Chapter 4 Flashcards
Conceptual Hypothesis
State expected relationships among concepts.
Research Hypothesis
Concepts are operationalized so that they are measurable.
Statistical Hypotheses
State the expected relationship between or among summary values of populations, called parameters. Null hypothesis (H0) Alternative hypothesis (H1)
Null Hypothesis
The hypothesis being statistically tested when you use inferential statistics.
The researcher hopes to show that the null is not likely to be true (i.e., hopes to nullify it).
Alternative Hypothesis
The hypothesis the researcher postulated at the outset of the study.
If the researcher can show that the null is not supported by the data, then he or she is able to accept the alternative hypothesis.
Steps in Testing a Research Hypothesis
- State the null and the alternative.
- Collect the data and conduct the appropriate statistical analysis.

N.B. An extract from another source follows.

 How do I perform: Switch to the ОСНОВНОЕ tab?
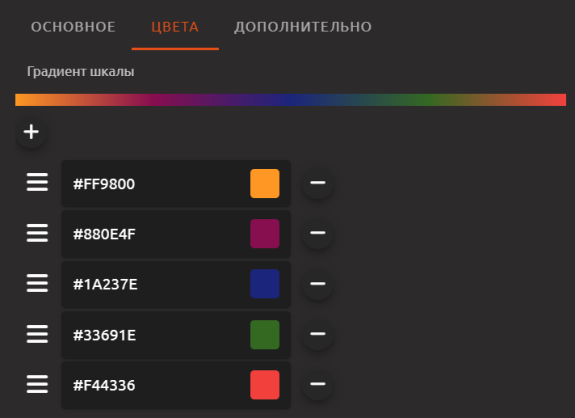[73, 27]
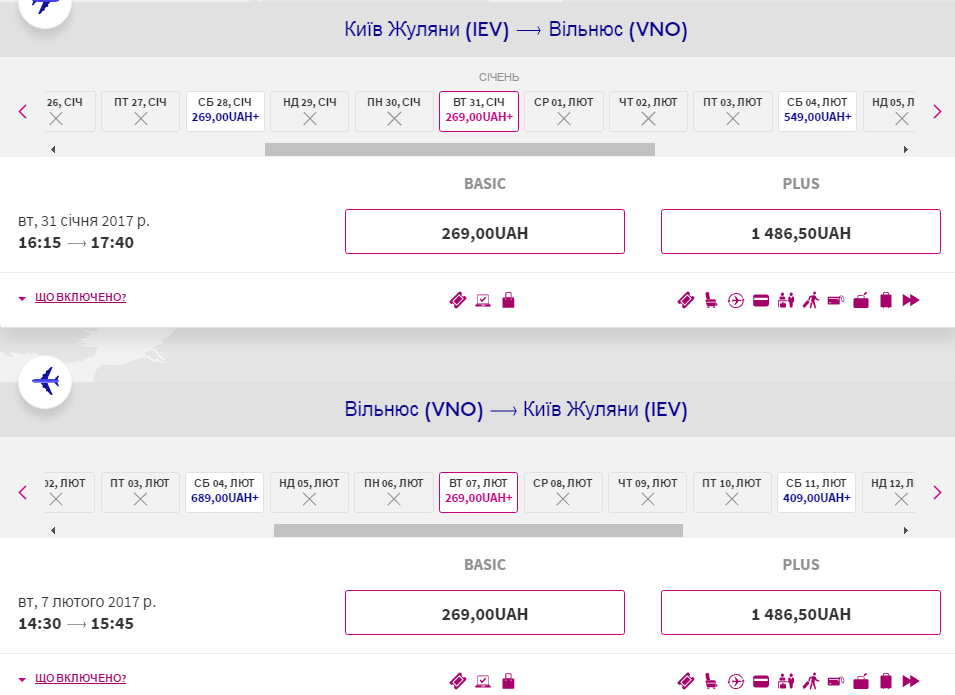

- Reject the null and accept the alternative or fail to reject the null.
- State your inferential conclusion.
Statistical Difference
The probability that the groups are the same is very low.
Significance levels (α)
Alpha (α) is the level of significance chosen by the researcher to evaluate the null hypothesis.

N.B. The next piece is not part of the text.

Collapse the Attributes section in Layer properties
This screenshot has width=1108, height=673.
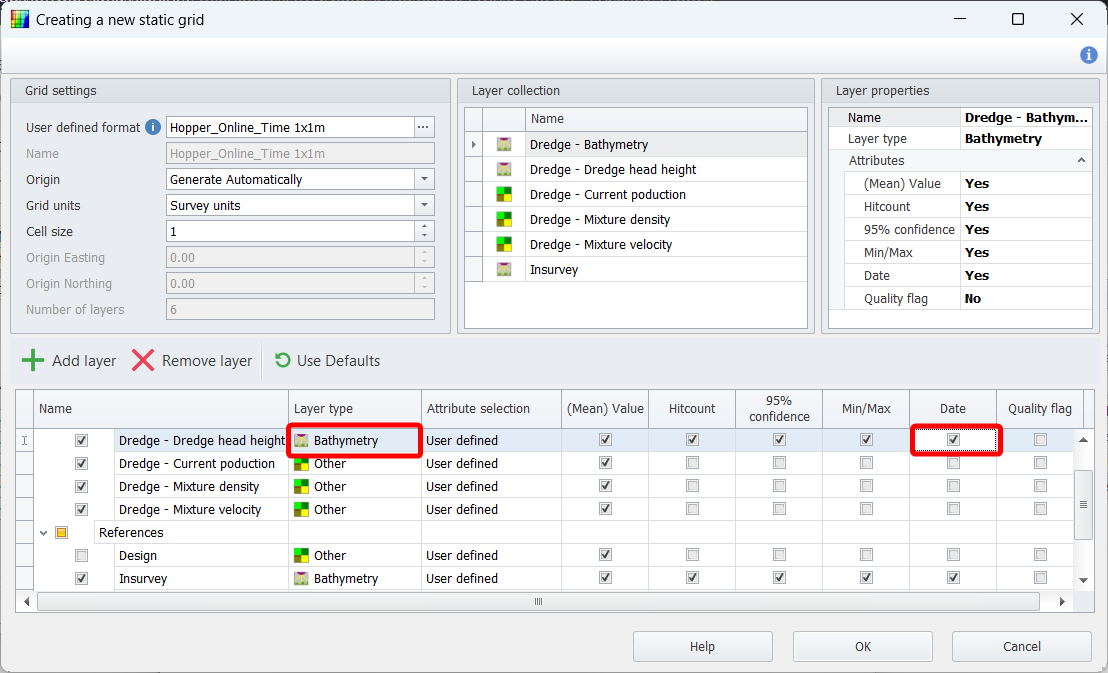tap(1081, 161)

5% (p< .05) or 1% (p< .01)
Type I Error
Rejecting a true null.
Probability is equal to alpha (α). ex: sending an innocent man to jail.
Type II Error
Failing to reject a false null.
Probability is beta (β). ex: setting a guilty man free
Power
our ability to reject false nulls. 1-Beta. Our ability to not make a Type II Error.
Ways to Increase Power
Be careful about how you measure your variables.

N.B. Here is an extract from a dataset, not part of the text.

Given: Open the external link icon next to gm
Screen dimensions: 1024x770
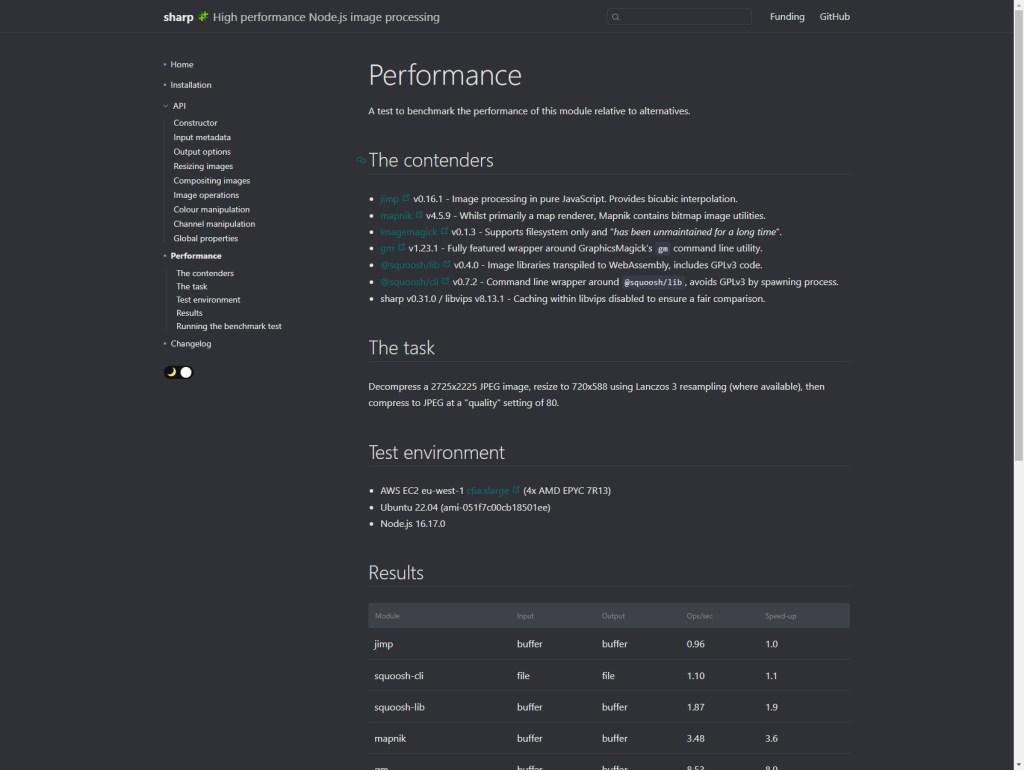Looking at the screenshot, I should pyautogui.click(x=400, y=248).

Use more powerful statistical analyses.
Use designs that provide good control over extraneous variables.
Restrict your sample to a specific group of individuals.
Increase your sample size reduces variance due to sampling error.
Maximize treatment manipulation.
Effect Size
a measure of the strength of the relationship between/among variables.Helps us determine if differences are not only statistically significant, but also whether they are important.
Ways to Calculate Effect Size
Cohen’s d – use with t-tests.
Coefficient of determination (r2) – use with correlations.
eta-squared (η2) – use with ANOVAs.
Cramer’s v – use with Chi-square analyses.
External Validity
When the findings of a study can be generalized to other populations and settings.